The major differences we see at the regional level are that the high-spending regions have 75 percent more medical specialists per capita than the low-spending regions, and they also have 80 percent more physician visits, higher rates of diagnostic spending and higher rates of minor procedures. All these factors are strongly related with the local per-capita supply of medical specialists. At the hospital level, we think the same thing is going on. When you look at NYU Medical Center, as we have done in previous studies, you see that average Medicare beneficiaries in their last six months of life spend 27 days in the hospital, and that they have 80 physician visits in the last six months of life. Similar patients at Stanford University Medical Center receive less than half as much care. All our data would suggest that the level of care at NYU includes a lot of unnecessary ” and possibly harmful “care.

Hospitals with a high-intensity practice pattern are also much more likely to have a number of different physicians involved in a given patient’s care. At NYU, almost half of the seriously ill patients had 10 more or more physicians involved in their care. At Stanford, by comparison, only a fraction of patients had that number of physicians involved in their care.

The article also mentions ICU bed availability as another factor. Why would more beds in the ICU lead to a greater use of services?

This phenomenon has been observed by other researchers. If there are more beds available at the time you’re making a choice whether to admit someone to the ICU or not, the very sickest patients are likely to get in. If the physicians are less certain about whether a patient really needs to be in the ICU or not, then if there’s a bed constraint, they’ll keep the less severely ill patient on the floor. Data show that physicians manage resource constraints pretty well.

What’s a take-home message of this study for hospitalists?

There is an association in our data between higher intensity hospitals and more frequent physician visits and more different physicians involved in a given patient’s care. That association has led some to hypothesize that the lower quality observed in high spending regions of the country might reflect a problem of coordination of care.

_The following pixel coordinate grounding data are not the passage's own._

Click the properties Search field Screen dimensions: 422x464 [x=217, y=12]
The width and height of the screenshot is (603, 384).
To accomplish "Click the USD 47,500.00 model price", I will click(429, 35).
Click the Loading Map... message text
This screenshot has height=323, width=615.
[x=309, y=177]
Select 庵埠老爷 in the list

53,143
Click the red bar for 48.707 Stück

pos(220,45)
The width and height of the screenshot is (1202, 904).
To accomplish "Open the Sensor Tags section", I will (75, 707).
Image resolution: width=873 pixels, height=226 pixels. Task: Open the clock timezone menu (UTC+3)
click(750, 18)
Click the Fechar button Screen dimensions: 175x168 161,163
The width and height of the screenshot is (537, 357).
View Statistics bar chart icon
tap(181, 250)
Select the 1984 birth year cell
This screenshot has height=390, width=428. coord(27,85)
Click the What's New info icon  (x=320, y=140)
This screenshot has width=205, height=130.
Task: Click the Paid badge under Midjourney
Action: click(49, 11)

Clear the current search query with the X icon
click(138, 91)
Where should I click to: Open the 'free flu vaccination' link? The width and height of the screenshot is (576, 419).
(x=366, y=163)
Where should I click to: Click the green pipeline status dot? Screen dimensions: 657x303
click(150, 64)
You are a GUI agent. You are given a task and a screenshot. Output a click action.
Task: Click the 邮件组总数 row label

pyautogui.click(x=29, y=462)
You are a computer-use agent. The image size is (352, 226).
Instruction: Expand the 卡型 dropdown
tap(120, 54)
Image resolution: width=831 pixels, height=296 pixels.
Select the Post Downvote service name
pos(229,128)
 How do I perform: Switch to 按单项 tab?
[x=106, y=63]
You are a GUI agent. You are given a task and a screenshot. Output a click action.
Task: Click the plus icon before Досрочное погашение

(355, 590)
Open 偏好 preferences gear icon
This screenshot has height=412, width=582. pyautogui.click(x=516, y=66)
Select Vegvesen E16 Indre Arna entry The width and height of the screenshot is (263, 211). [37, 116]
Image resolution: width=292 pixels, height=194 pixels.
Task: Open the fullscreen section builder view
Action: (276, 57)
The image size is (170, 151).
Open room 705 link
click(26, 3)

I think there’s a real opportunity for hospitalists to improve the care of patients in both high- and low-intensity hospitals. Having 10 doctors involved in a given patient’s care may not be a good thing, unless someone is doing a really good job of coordinating that care.

Whether there needs to be 10 doctors involved in that care in the first place is another thing that hospitalists might well think about. Maybe they can manage the choice of antibiotics without consulting the ID specialist, maybe they can manage the headache the patient told me about this morning without consulting a neurologist.

I’m not sure that just adding a hospitalist to NYU Medical Center is going to change the culture or the care system. It may allow physicians to manage call better, but we need to rethink the delivery system to figure out how we can manage patients with serious chronic illness more effectively. Those data so far are suggestive that we do better in the systems that use specialists more parsimoniously.

What kinds of obstacles do hospitals face in trying to better manage resources?

There are some serious challenges about reforming the payment system. As long as physicians and hospitals depend on throughput to maintain their incomes, we are not going to be able to think about better care rather than more care.

That said, I do think that hospitals and their affiliated medical staffs are a logical group to start thinking about as a locus for reform. There’s a tremendous potential to use the hospital as the site around which we organize delivery systems.

In each of the four studies we’ve now done, once patients go through an acute episode of illness, they tend to rely on the hospital and the medical staff associated with it to get their care over the long haul. Seventy to ninety percent of care for patients who have gotten one episode of care at a hospital will end up being at the hospital for the next two years.